• **Dataset records**:
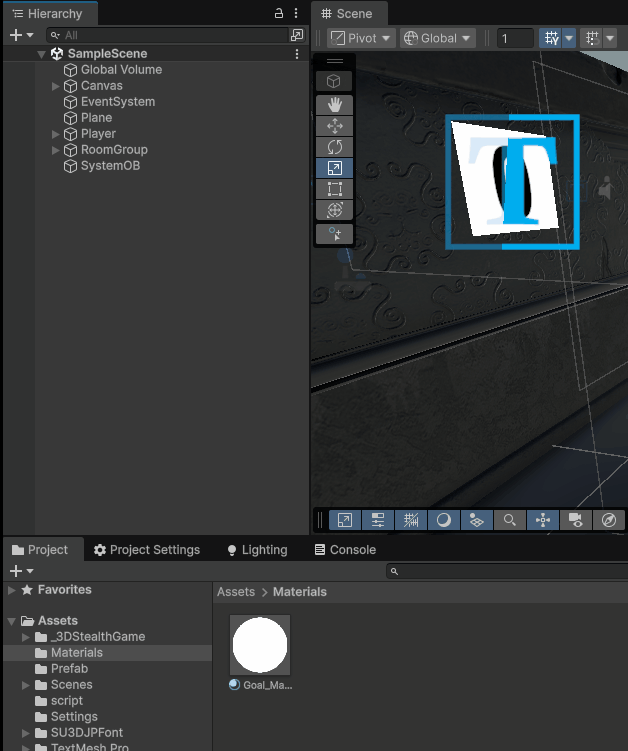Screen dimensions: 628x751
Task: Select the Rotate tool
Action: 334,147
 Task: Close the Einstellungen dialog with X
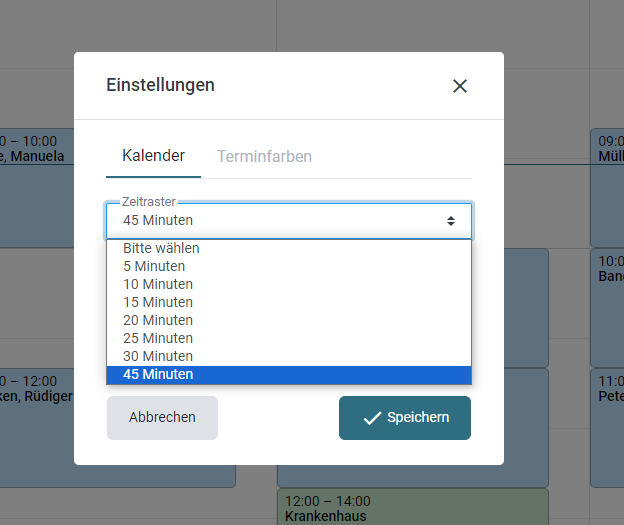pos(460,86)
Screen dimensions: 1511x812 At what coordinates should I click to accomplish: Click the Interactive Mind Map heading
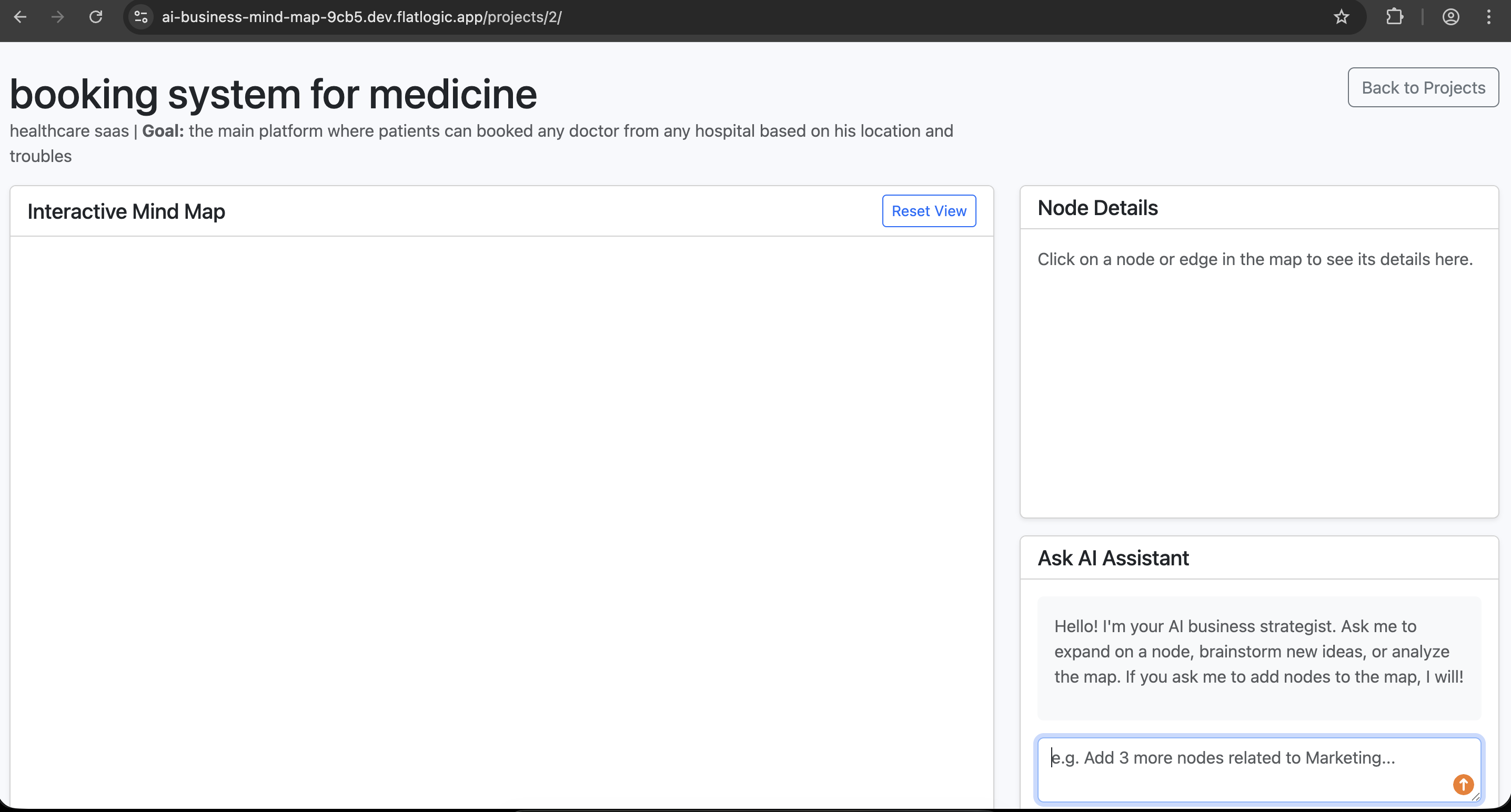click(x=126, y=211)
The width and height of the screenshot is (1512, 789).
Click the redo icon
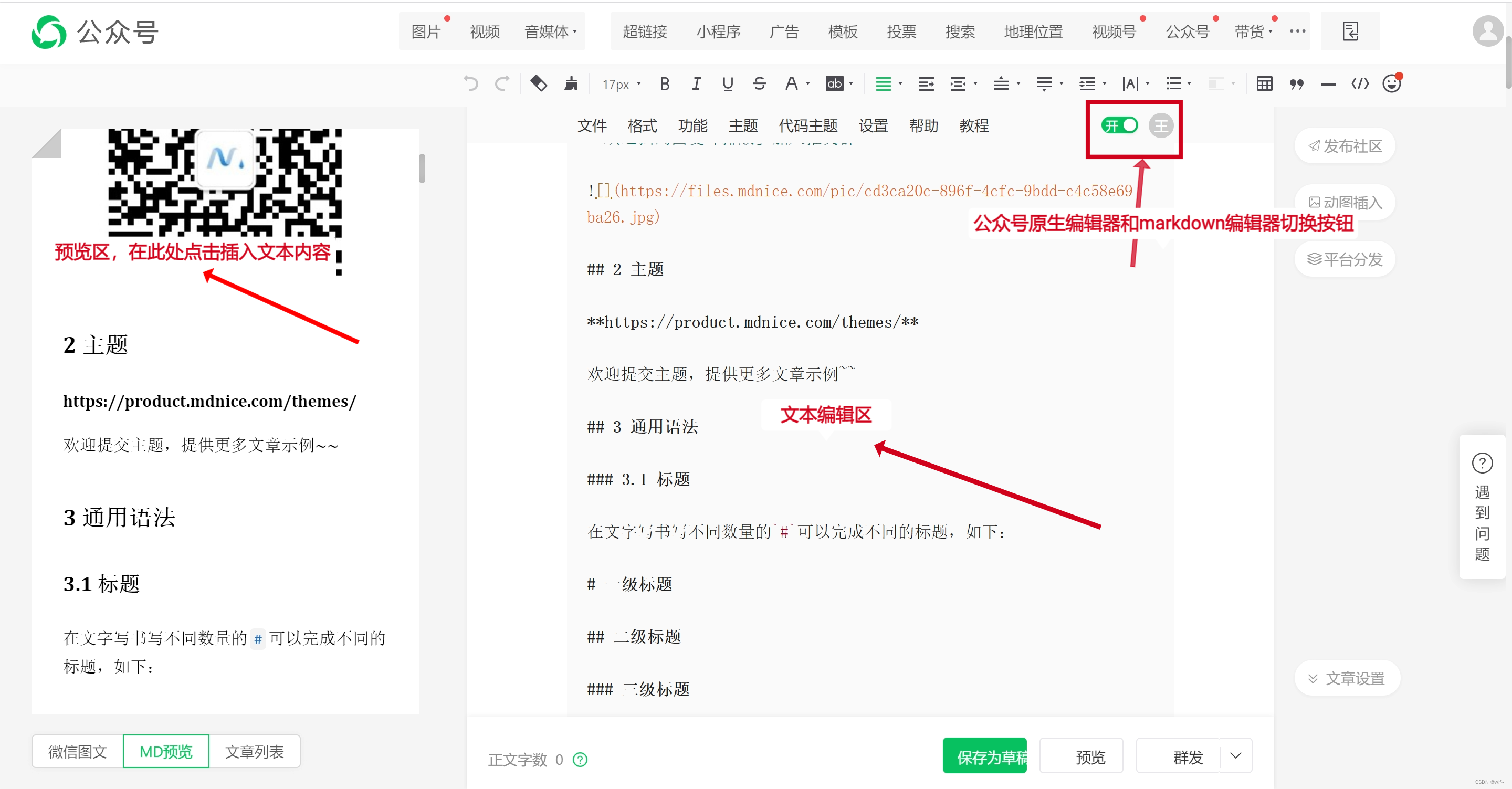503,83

• **What the task requires**: Reproduce every entry above word for word, leaving out the pictures.

• **The result**:
Screen dimensions: 628x751
Task: Select the Rotate tool
Action: 334,147
 Task: Close the Einstellungen dialog with X
pos(460,86)
Screen dimensions: 1511x812 At what coordinates should I click to accomplish: Click the Interactive Mind Map heading
click(x=126, y=211)
The width and height of the screenshot is (1512, 789).
Click the redo icon
503,83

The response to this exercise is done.